Le hall d'entrée est moderne, lumineux et aéré. Si ce n'était du moteur de voiture Honda exposé au centre de la pièce, on se croirait à Silicon Valley. Ancien cadre chez Apple, Mark Patton n'est donc pas dépaysé quand il rentre au bureau le matin pour remplir son nouveau défi : moderniser l'économie de l'Ohio, cet État ayant traditionnellement misé sur l'industrie automobile et manufacturière.

« Les gens ont cette perception (le combo automobile-manufacturier), mais l'Ohio a une économie très diversifiée », dit Mark Patton, un investisseur en capital de risque qui a déménagé de la Californie à Columbus en 2011 pour devenir associé principal de JobsOhio, un nouvel organisme privé de développement économique financé par des fonds publics et privés.

JobsOhio, c'est le bébé - controversé - du gouverneur républicain John Kasich, élu en 2010, qui aimerait que l'organisme ait le monopole de la vente d'alcool (comme la SAQ au Québec) et en utilise les profits pour faire du développement économique. Les tribunaux doivent toutefois trancher sur la légalité de l'opération. Depuis sa fondation en janvier 2011, JobsOhio dit avoir créé 31 300 emplois grâce à des investissements privés de 6,1 milliards US. « Nous voulons une approche du secteur privé dans le secteur public, dit Mark Patton. Nous voulons que l'argent public versé aux entreprises soit rentable dès la première année. Nous y arrivons dans 90% des cas.»
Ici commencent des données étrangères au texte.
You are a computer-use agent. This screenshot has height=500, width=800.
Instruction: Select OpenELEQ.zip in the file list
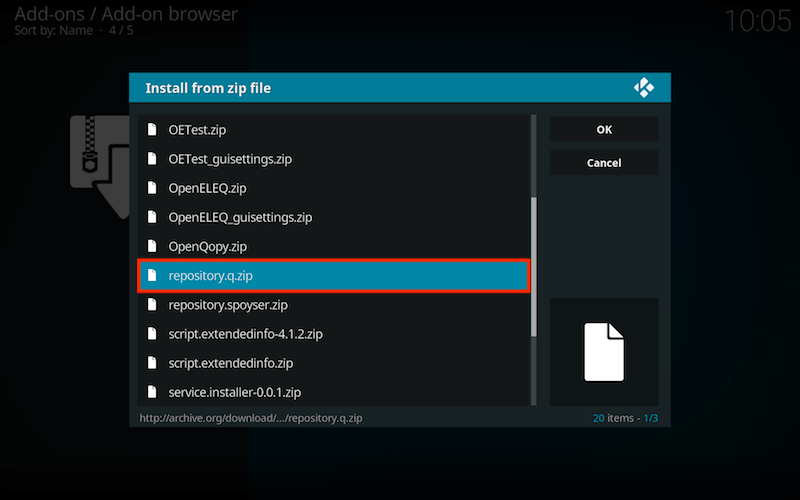click(x=334, y=188)
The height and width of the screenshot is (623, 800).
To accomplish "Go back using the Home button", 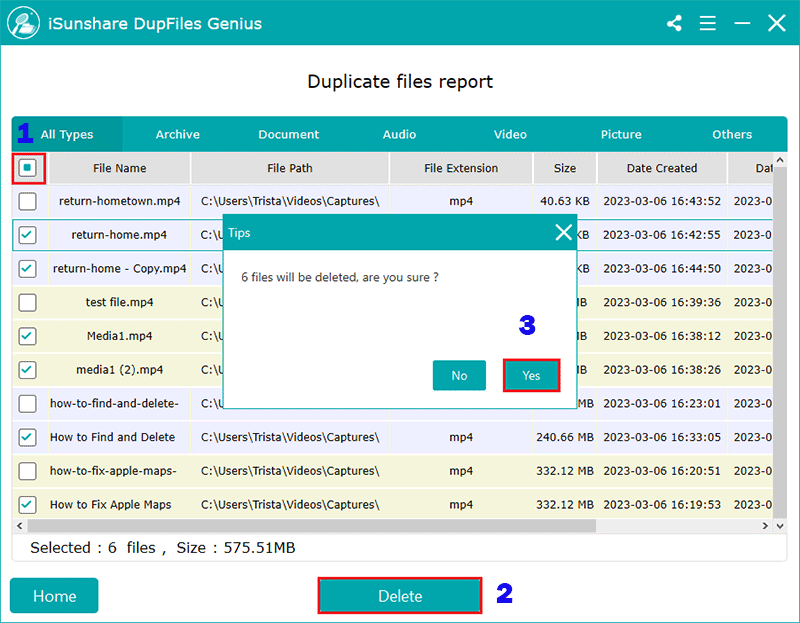I will point(54,596).
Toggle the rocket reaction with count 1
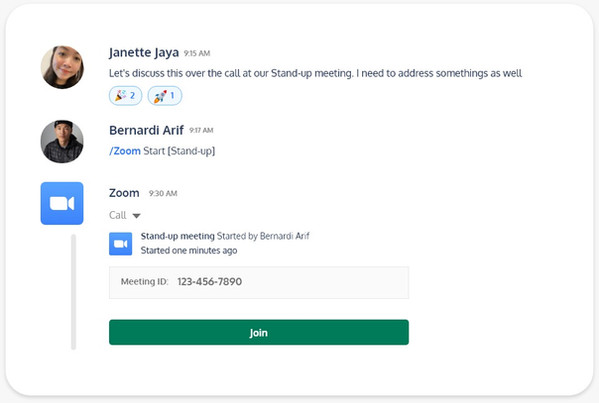 pos(165,95)
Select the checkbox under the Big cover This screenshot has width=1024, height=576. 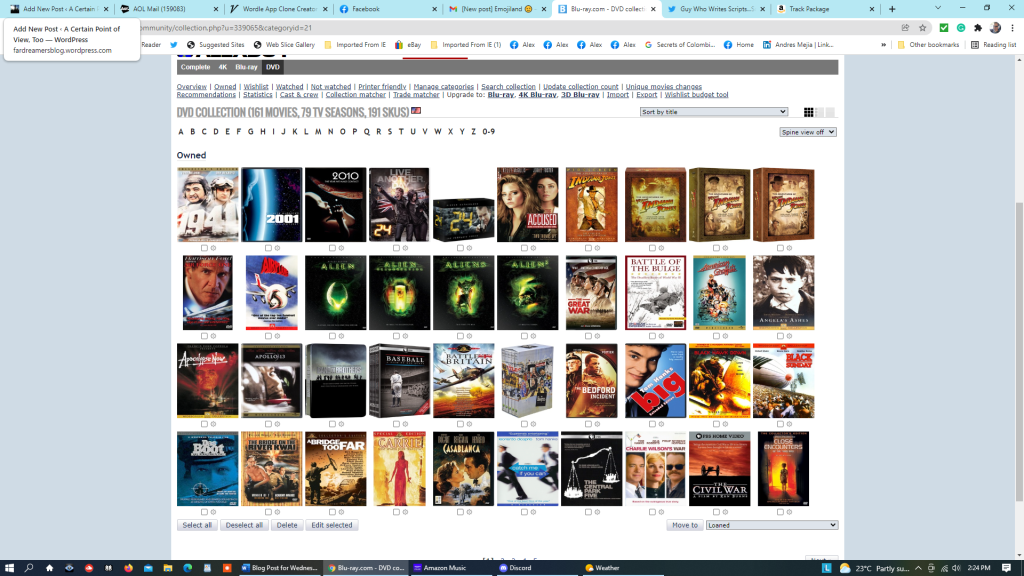(x=652, y=424)

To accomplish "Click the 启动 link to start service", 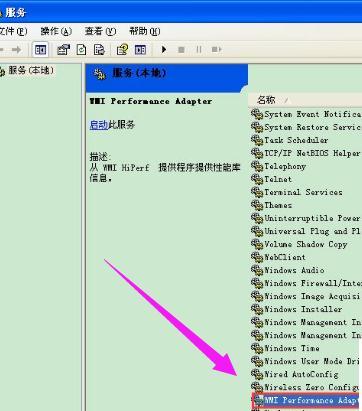I will (99, 125).
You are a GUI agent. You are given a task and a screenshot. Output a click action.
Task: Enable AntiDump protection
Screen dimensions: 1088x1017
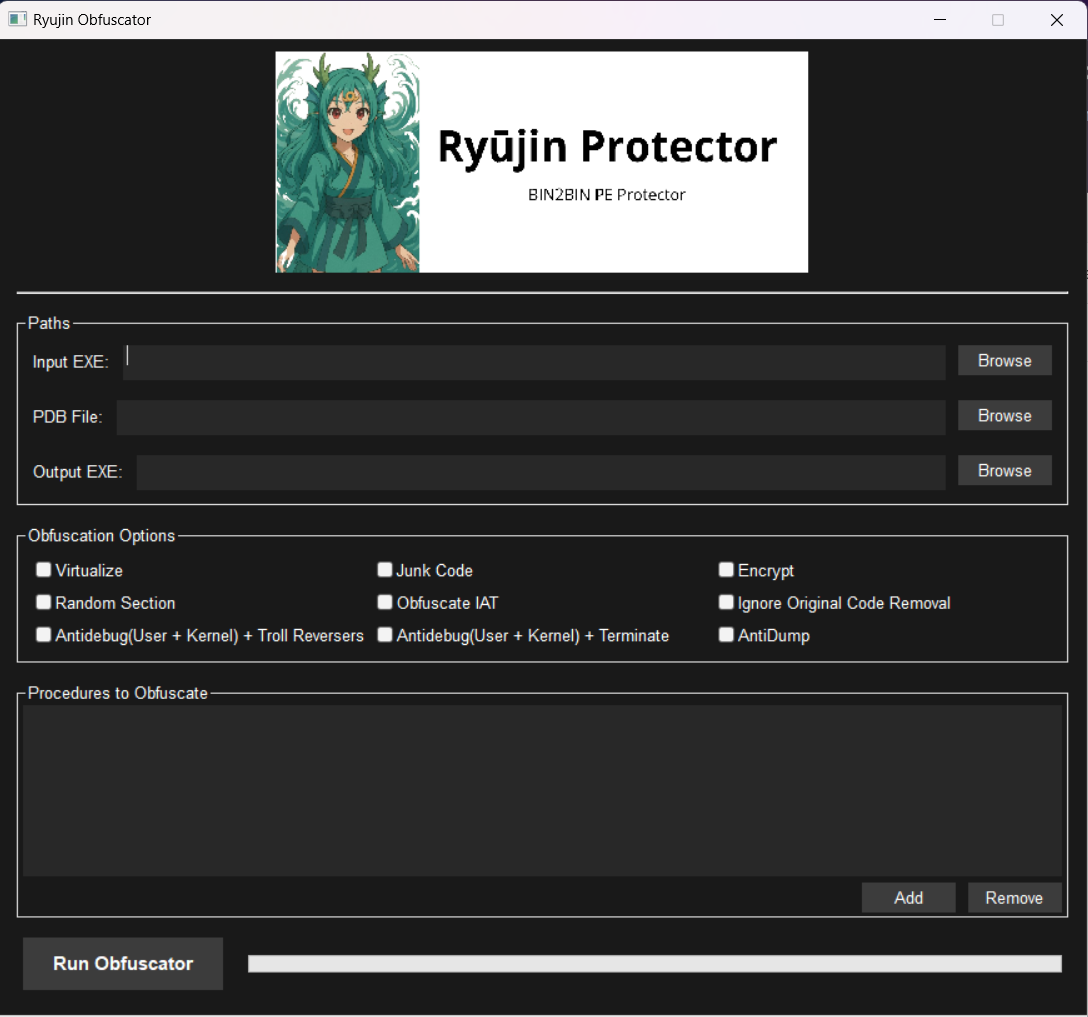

Comme l'organisme ne se rapporte pas à l'Assemblée législative de l'Ohio et n'a pas encore produit de rapport annuel, les sceptiques sont nombreux. « Nous ne savons rien du fonctionnement de JobsOhio », dit Tracy Maxwell Heard, whip de la minorité démocrate à la Chambre des représentants de l'Ohio. Le PDG de JobsOhio, Mark Kwamme, un investisseur en capital de risque de la Californie et un ami du gouverneur Kasich, a démissionné la semaine dernière après que la Cour suprême de l'Ohio ait refusé d'autoriser, pour l'instant, le transfert du monopole d'alcool à JobsOhio.

Malgré la controverse, l'économie de l'Ohio se diversifie à la vitesse grand V, sans pour autant renier ses origines manufacturières. Dans le nord de l'État, à Cleveland, la communauté des affaires a choisi l'an dernier le slogan « We Build Stuff Here » pour moderniser son économie. « Nous n'essayons pas de devenir Silicon Valley, mais nous misons sur nos forces : innover dans le manufacturier, notamment dans le secteur de la santé où le Cleveland Clinic est l'un des quatre meilleurs hôpitaux de recherche au monde », dit Tom Waltermire, PDG de Team NEO, l'organisme de développement économique du nord-est de l'Ohio.
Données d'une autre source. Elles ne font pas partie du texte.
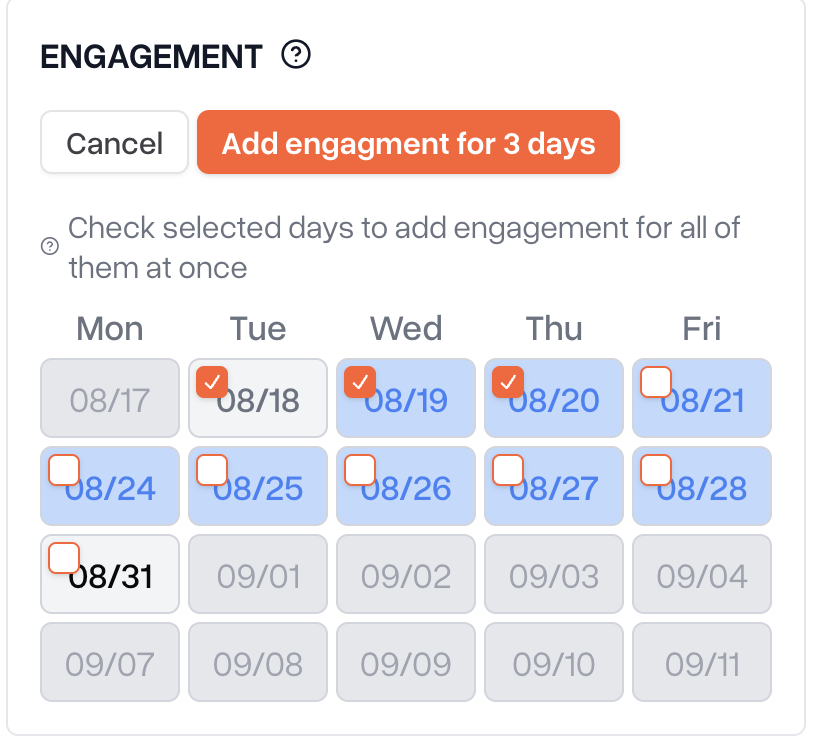Tick the 08/31 day checkbox
Screen dimensions: 814x740
tap(64, 558)
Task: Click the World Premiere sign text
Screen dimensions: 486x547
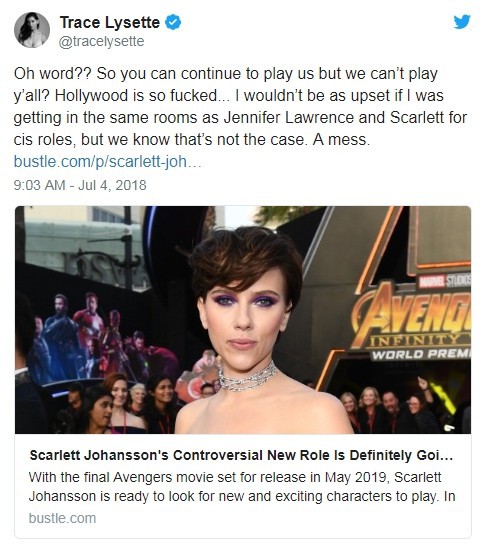Action: (420, 355)
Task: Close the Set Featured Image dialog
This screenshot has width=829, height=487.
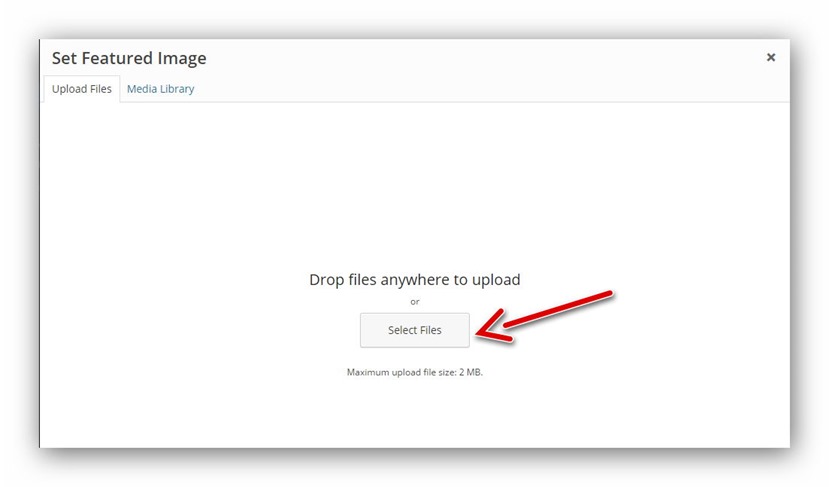Action: (770, 58)
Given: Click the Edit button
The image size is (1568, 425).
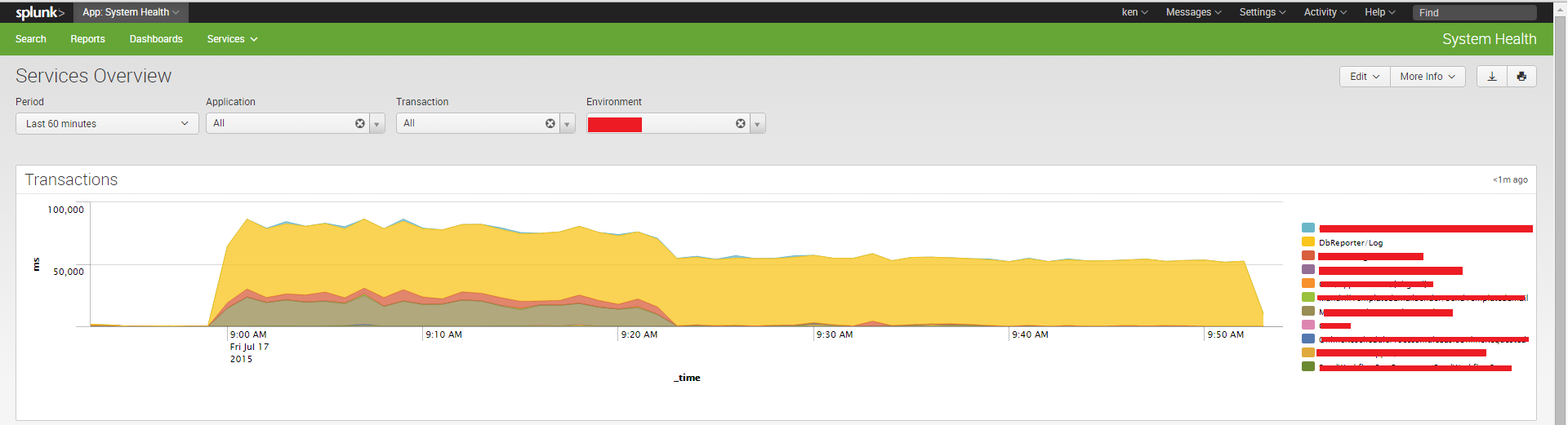Looking at the screenshot, I should [1364, 76].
Même si le défi de passer à une économie manufacturière de type 2.0 n'est pas simple, l'Ohio ne part pas de rien. En 1983, dans la ville d'Akron (connue des amateurs de basket comme la ville natale de LeBron James), l'usine de pneus de BFGoodwrich fermait ses portes pour être remplacée par un concept novateur pour l'époque : un accélérateur d'entreprises. Aujourd'hui, l'Akron Global Business Accelerator héberge 54 entreprises, qui louent des bureaux à gratuit et bénéficient de formation gratuite. En plus des entrepreneurs locaux, Akron cible des entreprises étrangères en Finlande, en Israël, en Allemagne, en Chine, aux Pays-Bas et en Slovénie. « Des compagnies matures dans leur pays d'origine veulent un accès au marché américain sans avoir à faire face seules à toutes les complications », dit Anthony Margida, directeur des services aux entrepreneurs de l'accélérateur d'Akron.

Avec ses trois hôpitaux de recherche universitaires, Akron se spécialise notamment dans les technos biomédicales. Un exemple : FMI Medical Systems, dont les prototypes combinent plusieurs tests médicaux afin détecter plus rapidement certaines maladies comme le cancer. « Quand les banques se sont effondrées en 2007, il n'y avait plus d'argent, donc nous ne pouvions plus payer nos dépenses. Akron a cru en nous et le maintenant, nous voulons créer des emplois aux États-Unis et exporter nos produits en Chine. Le contraire de ce qu'on entend habituellement! », dit Bill McCroskey, PDG de FMI, qui teste ses prototypes dans cinq hôpitaux à Akron, en Finlande et à Ottawa.